Nutrition and Supplements

Supplements:   I don’t see supplements being necessary for those that train lightly and infrequently, but you may get more into this as you start to see results.  Most people do.  Supplements do help when you’re actually training hard (sweating, sore the next day…) but I’ve found that good nutrition from whole food and limiting alcohol and sugar will take you further.

Multivitamins

take it everyday with food 

Vitamin C

immune support, antioxidant, helps build collagen for tissue repair.  Take as often as youd like, its water soluble… but 1000mg 2x a day is reasonable 

Fish Oil

·        Anti-inflammatory, good for joints, and just good healthy fat to add to your diet.
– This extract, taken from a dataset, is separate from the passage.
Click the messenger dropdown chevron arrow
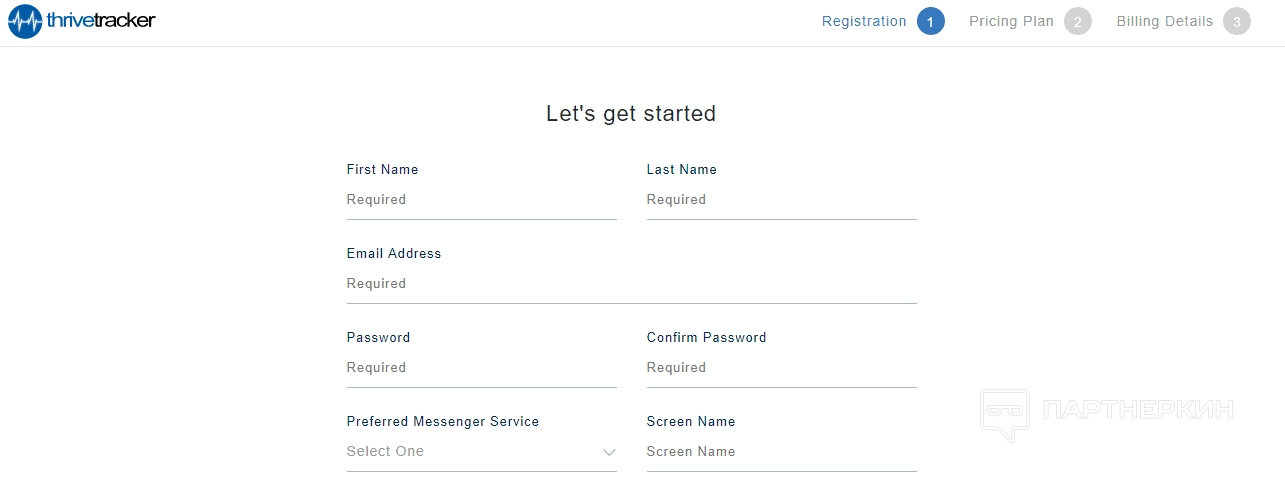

Take with meals


Magnesium

Helps prevent tightness and knots in muscles.  Magnesium Citrate is the most bioavailable form and can be bought at Vitamin Shoppe cheap, 200mg/day. 

Whey Protein

fast digesting amino acid source to hold you over until you can eat some real food.  Take 15-25g within 30 mins of resistance training.  It’s not necessary to have a shake always, but you should definitely eat within an hour after training otherwise your body will break down muscle protein to repair the muscle groups you trained. 

Creatine

use sparingly, when you’re run-down.  Creatine Monohydrate has been around for 20+ yrs and is perfectly safe as long as you’re adequately hydrated, but it will just make you bloated if overused and youre not actually training hard.  Some recommend cycling, but I just use it when im sore all over and need a little something. 

Nutrition

The “paleo” model provides a good outline:  meats and vegetables, nuts and seeds, some fruit, little starch, no sugar.  http://www.crossfit.com/cf-info/start-diet.html


The exclusion of dairy and legumes is a little extreme as both are great non-meat protein sources.  Greek yogurt is also good post-workout.  Chicken and fish are best, 6oz-8oz per serving, but if pork or beef is on sale then fine.  You still have my shopping list from when I house-sat for you?  That’s pretty much what I eat everyday.  I don’t count calories and Im not concerned with my weight.  My ability to perform across all modes of physical training and what I see in the mirror tells me all I need to know about my body composition.

The overall theme is Fueling for Performance; eat food with nutritional value, no shit.  Meals should contain protein, carbohydrate and fat from unprocessed REAL FOOD.  No doughnuts. No hot dogs. Don’t skip breakfast, it should be your biggest meal, and drink plenty of water.